- What is expected: Go through the entries and write each one out again unchanged.
Given entries Block Start
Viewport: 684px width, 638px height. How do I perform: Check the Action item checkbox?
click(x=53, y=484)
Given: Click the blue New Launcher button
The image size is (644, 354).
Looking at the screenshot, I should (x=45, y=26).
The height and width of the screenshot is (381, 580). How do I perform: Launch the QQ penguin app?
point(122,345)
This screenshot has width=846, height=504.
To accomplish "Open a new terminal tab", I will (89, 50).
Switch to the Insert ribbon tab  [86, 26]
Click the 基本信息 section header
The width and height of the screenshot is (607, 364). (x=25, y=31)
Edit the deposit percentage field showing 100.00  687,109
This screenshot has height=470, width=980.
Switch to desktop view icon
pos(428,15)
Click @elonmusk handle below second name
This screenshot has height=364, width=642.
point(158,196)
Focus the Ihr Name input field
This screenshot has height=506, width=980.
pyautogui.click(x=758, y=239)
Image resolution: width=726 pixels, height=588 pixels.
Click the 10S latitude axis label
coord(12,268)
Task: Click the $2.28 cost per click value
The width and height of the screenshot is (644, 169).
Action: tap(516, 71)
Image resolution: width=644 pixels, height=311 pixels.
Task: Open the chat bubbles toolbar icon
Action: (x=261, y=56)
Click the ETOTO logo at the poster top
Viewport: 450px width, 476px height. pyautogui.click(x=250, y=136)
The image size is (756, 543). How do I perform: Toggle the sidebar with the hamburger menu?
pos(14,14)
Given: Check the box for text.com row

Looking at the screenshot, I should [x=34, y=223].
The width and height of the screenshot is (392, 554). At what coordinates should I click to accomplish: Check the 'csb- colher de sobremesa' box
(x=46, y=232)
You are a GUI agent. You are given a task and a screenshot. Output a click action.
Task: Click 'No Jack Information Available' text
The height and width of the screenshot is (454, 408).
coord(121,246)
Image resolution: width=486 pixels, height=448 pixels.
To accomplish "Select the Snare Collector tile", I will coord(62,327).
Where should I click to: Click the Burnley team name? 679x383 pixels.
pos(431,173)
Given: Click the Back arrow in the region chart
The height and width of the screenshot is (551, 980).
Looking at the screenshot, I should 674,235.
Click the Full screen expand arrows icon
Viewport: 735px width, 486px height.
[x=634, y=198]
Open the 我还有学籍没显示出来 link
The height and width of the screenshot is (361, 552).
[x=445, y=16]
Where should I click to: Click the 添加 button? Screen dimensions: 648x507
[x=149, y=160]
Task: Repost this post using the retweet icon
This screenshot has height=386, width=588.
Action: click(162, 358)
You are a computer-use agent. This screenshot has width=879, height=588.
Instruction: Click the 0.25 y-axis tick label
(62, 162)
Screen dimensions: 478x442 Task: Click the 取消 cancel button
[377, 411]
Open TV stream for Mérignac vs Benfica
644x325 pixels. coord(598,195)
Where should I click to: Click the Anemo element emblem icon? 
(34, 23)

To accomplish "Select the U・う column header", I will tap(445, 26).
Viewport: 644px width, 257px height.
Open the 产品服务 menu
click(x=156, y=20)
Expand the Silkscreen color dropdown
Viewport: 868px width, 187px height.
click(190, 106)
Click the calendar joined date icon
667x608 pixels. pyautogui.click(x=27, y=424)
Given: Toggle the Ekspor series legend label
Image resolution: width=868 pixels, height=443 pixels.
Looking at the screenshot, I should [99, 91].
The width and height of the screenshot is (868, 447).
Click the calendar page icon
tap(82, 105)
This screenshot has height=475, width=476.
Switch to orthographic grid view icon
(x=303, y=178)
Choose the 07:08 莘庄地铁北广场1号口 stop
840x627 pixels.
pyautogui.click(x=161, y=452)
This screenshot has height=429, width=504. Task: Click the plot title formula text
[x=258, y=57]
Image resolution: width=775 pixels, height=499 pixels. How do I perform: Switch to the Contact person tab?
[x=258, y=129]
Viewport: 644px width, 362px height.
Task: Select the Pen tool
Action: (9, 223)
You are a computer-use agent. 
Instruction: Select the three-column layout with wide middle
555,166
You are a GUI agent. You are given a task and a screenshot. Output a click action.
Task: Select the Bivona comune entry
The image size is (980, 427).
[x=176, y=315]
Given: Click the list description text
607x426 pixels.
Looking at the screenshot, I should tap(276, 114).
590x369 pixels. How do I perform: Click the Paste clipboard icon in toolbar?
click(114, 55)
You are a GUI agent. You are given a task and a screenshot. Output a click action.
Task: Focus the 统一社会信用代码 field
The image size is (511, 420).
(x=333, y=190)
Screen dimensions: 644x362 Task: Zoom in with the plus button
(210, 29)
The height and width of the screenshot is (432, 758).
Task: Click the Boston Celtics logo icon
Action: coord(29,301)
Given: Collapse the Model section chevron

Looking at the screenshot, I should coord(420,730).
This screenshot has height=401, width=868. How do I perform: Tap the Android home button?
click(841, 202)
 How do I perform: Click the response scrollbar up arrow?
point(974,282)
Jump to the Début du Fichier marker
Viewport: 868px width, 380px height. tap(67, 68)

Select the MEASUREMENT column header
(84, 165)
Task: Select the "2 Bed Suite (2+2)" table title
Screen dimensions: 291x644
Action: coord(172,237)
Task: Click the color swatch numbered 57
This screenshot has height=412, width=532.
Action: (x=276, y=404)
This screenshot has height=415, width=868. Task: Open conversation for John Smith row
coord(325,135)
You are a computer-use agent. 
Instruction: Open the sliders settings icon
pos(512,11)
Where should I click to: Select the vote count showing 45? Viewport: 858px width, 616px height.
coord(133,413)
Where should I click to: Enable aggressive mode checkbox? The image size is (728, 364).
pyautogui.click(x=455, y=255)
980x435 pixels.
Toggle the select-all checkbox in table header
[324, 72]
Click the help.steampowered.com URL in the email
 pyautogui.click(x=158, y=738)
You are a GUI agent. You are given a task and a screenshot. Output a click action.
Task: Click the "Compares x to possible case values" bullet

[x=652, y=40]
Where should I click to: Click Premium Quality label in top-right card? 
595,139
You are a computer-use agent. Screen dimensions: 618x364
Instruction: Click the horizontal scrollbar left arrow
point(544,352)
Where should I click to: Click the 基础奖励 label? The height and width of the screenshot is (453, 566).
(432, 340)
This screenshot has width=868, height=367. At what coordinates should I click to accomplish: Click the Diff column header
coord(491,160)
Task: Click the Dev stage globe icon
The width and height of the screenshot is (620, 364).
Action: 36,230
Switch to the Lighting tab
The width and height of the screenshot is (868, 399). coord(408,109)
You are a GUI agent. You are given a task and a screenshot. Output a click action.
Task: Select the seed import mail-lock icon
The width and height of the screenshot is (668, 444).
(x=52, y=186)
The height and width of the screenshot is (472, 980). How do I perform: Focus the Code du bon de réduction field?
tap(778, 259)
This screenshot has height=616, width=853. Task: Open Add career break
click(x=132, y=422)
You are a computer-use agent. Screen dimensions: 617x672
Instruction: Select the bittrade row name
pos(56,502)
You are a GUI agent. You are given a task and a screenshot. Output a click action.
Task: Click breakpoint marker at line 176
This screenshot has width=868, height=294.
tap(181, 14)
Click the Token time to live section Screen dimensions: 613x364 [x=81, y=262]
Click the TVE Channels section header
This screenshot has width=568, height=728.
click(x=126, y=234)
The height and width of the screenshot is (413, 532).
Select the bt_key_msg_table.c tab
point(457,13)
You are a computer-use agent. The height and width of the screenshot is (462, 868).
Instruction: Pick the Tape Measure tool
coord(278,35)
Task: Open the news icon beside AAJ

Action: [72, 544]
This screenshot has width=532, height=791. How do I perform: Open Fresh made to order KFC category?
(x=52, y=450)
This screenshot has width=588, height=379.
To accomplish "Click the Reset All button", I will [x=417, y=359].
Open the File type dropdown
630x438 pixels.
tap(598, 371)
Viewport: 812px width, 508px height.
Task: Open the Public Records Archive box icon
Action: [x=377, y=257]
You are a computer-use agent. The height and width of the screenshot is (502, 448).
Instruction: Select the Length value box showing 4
Given entries Block End
- Solution to this problem:
Viewport: 684px width, 638px height. How do I perform: Check the Action item checkbox?
click(x=53, y=484)
Given: Click the blue New Launcher button
The image size is (644, 354).
Looking at the screenshot, I should (x=45, y=26).
The height and width of the screenshot is (381, 580). How do I perform: Launch the QQ penguin app?
point(122,345)
This screenshot has width=846, height=504.
To accomplish "Open a new terminal tab", I will (89, 50).
Switch to the Insert ribbon tab  [86, 26]
Click the 基本信息 section header
The width and height of the screenshot is (607, 364). (x=25, y=31)
Edit the deposit percentage field showing 100.00  687,109
This screenshot has height=470, width=980.
Switch to desktop view icon
pos(428,15)
Click @elonmusk handle below second name
This screenshot has height=364, width=642.
point(158,196)
Focus the Ihr Name input field
This screenshot has height=506, width=980.
pyautogui.click(x=758, y=239)
Image resolution: width=726 pixels, height=588 pixels.
Click the 10S latitude axis label
coord(12,268)
Task: Click the $2.28 cost per click value
The width and height of the screenshot is (644, 169).
Action: tap(516, 71)
Image resolution: width=644 pixels, height=311 pixels.
Task: Open the chat bubbles toolbar icon
Action: (x=261, y=56)
Click the ETOTO logo at the poster top
Viewport: 450px width, 476px height. pyautogui.click(x=250, y=136)
The image size is (756, 543). How do I perform: Toggle the sidebar with the hamburger menu?
pos(14,14)
Given: Check the box for text.com row

Looking at the screenshot, I should [x=34, y=223].
The width and height of the screenshot is (392, 554). At what coordinates should I click to accomplish: Check the 'csb- colher de sobremesa' box
(x=46, y=232)
You are a GUI agent. You are given a task and a screenshot. Output a click action.
Task: Click 'No Jack Information Available' text
The height and width of the screenshot is (454, 408).
coord(121,246)
Image resolution: width=486 pixels, height=448 pixels.
To accomplish "Select the Snare Collector tile", I will coord(62,327).
Where should I click to: Click the Burnley team name? 679x383 pixels.
pos(431,173)
Given: Click the Back arrow in the region chart
The height and width of the screenshot is (551, 980).
Looking at the screenshot, I should 674,235.
Click the Full screen expand arrows icon
Viewport: 735px width, 486px height.
[x=634, y=198]
Open the 我还有学籍没显示出来 link
The height and width of the screenshot is (361, 552).
[x=445, y=16]
Where should I click to: Click the 添加 button? Screen dimensions: 648x507
[x=149, y=160]
Task: Repost this post using the retweet icon
This screenshot has height=386, width=588.
Action: click(162, 358)
You are a computer-use agent. This screenshot has width=879, height=588.
Instruction: Click the 0.25 y-axis tick label
(62, 162)
Screen dimensions: 478x442 Task: Click the 取消 cancel button
[377, 411]
Open TV stream for Mérignac vs Benfica
644x325 pixels. coord(598,195)
Where should I click to: Click the Anemo element emblem icon? 
(34, 23)

To accomplish "Select the U・う column header", I will tap(445, 26).
Viewport: 644px width, 257px height.
Open the 产品服务 menu
click(x=156, y=20)
Expand the Silkscreen color dropdown
Viewport: 868px width, 187px height.
click(190, 106)
Click the calendar joined date icon
667x608 pixels. pyautogui.click(x=27, y=424)
Given: Toggle the Ekspor series legend label
Image resolution: width=868 pixels, height=443 pixels.
Looking at the screenshot, I should [99, 91].
The width and height of the screenshot is (868, 447).
Click the calendar page icon
tap(82, 105)
This screenshot has height=475, width=476.
Switch to orthographic grid view icon
(x=303, y=178)
Choose the 07:08 莘庄地铁北广场1号口 stop
840x627 pixels.
pyautogui.click(x=161, y=452)
This screenshot has height=429, width=504. Task: Click the plot title formula text
[x=258, y=57]
Image resolution: width=775 pixels, height=499 pixels. How do I perform: Switch to the Contact person tab?
[x=258, y=129]
Viewport: 644px width, 362px height.
Task: Select the Pen tool
Action: (9, 223)
You are a computer-use agent. 
Instruction: Select the three-column layout with wide middle
555,166
You are a GUI agent. You are given a task and a screenshot. Output a click action.
Task: Select the Bivona comune entry
The image size is (980, 427).
[x=176, y=315]
Given: Click the list description text
607x426 pixels.
Looking at the screenshot, I should tap(276, 114).
590x369 pixels. How do I perform: Click the Paste clipboard icon in toolbar?
click(114, 55)
You are a GUI agent. You are given a task and a screenshot. Output a click action.
Task: Focus the 统一社会信用代码 field
The image size is (511, 420).
(x=333, y=190)
Screen dimensions: 644x362 Task: Zoom in with the plus button
(210, 29)
The height and width of the screenshot is (432, 758).
Task: Click the Boston Celtics logo icon
Action: coord(29,301)
Given: Collapse the Model section chevron

Looking at the screenshot, I should coord(420,730).
This screenshot has height=401, width=868. How do I perform: Tap the Android home button?
click(841, 202)
 How do I perform: Click the response scrollbar up arrow?
point(974,282)
Jump to the Début du Fichier marker
Viewport: 868px width, 380px height. tap(67, 68)

Select the MEASUREMENT column header
(84, 165)
Task: Select the "2 Bed Suite (2+2)" table title
Screen dimensions: 291x644
Action: coord(172,237)
Task: Click the color swatch numbered 57
This screenshot has height=412, width=532.
Action: (x=276, y=404)
This screenshot has height=415, width=868. Task: Open conversation for John Smith row
coord(325,135)
You are a computer-use agent. 
Instruction: Open the sliders settings icon
pos(512,11)
Where should I click to: Select the vote count showing 45? Viewport: 858px width, 616px height.
coord(133,413)
Where should I click to: Enable aggressive mode checkbox? The image size is (728, 364).
pyautogui.click(x=455, y=255)
980x435 pixels.
Toggle the select-all checkbox in table header
[324, 72]
Click the help.steampowered.com URL in the email
 pyautogui.click(x=158, y=738)
You are a GUI agent. You are given a task and a screenshot. Output a click action.
Task: Click the "Compares x to possible case values" bullet

[x=652, y=40]
Where should I click to: Click Premium Quality label in top-right card? 
595,139
You are a computer-use agent. Screen dimensions: 618x364
Instruction: Click the horizontal scrollbar left arrow
point(544,352)
Where should I click to: Click the 基础奖励 label? The height and width of the screenshot is (453, 566).
(432, 340)
This screenshot has width=868, height=367. At what coordinates should I click to accomplish: Click the Diff column header
coord(491,160)
Task: Click the Dev stage globe icon
The width and height of the screenshot is (620, 364).
Action: 36,230
Switch to the Lighting tab
The width and height of the screenshot is (868, 399). coord(408,109)
You are a GUI agent. You are given a task and a screenshot. Output a click action.
Task: Select the seed import mail-lock icon
The width and height of the screenshot is (668, 444).
(x=52, y=186)
The height and width of the screenshot is (472, 980). How do I perform: Focus the Code du bon de réduction field?
tap(778, 259)
This screenshot has height=616, width=853. Task: Open Add career break
click(x=132, y=422)
You are a computer-use agent. Screen dimensions: 617x672
Instruction: Select the bittrade row name
pos(56,502)
You are a GUI agent. You are given a task and a screenshot. Output a click action.
Task: Click breakpoint marker at line 176
This screenshot has width=868, height=294.
tap(181, 14)
Click the Token time to live section Screen dimensions: 613x364 [x=81, y=262]
Click the TVE Channels section header
This screenshot has width=568, height=728.
click(x=126, y=234)
The height and width of the screenshot is (413, 532).
Select the bt_key_msg_table.c tab
point(457,13)
You are a computer-use agent. The height and width of the screenshot is (462, 868).
Instruction: Pick the Tape Measure tool
coord(278,35)
Task: Open the news icon beside AAJ

Action: [72, 544]
This screenshot has width=532, height=791. How do I perform: Open Fresh made to order KFC category?
(x=52, y=450)
This screenshot has width=588, height=379.
To accomplish "Click the Reset All button", I will [x=417, y=359].
Open the File type dropdown
630x438 pixels.
tap(598, 371)
Viewport: 812px width, 508px height.
Task: Open the Public Records Archive box icon
Action: [x=377, y=257]
You are a computer-use agent. The height and width of the screenshot is (502, 448).
Instruction: Select the Length value box showing 4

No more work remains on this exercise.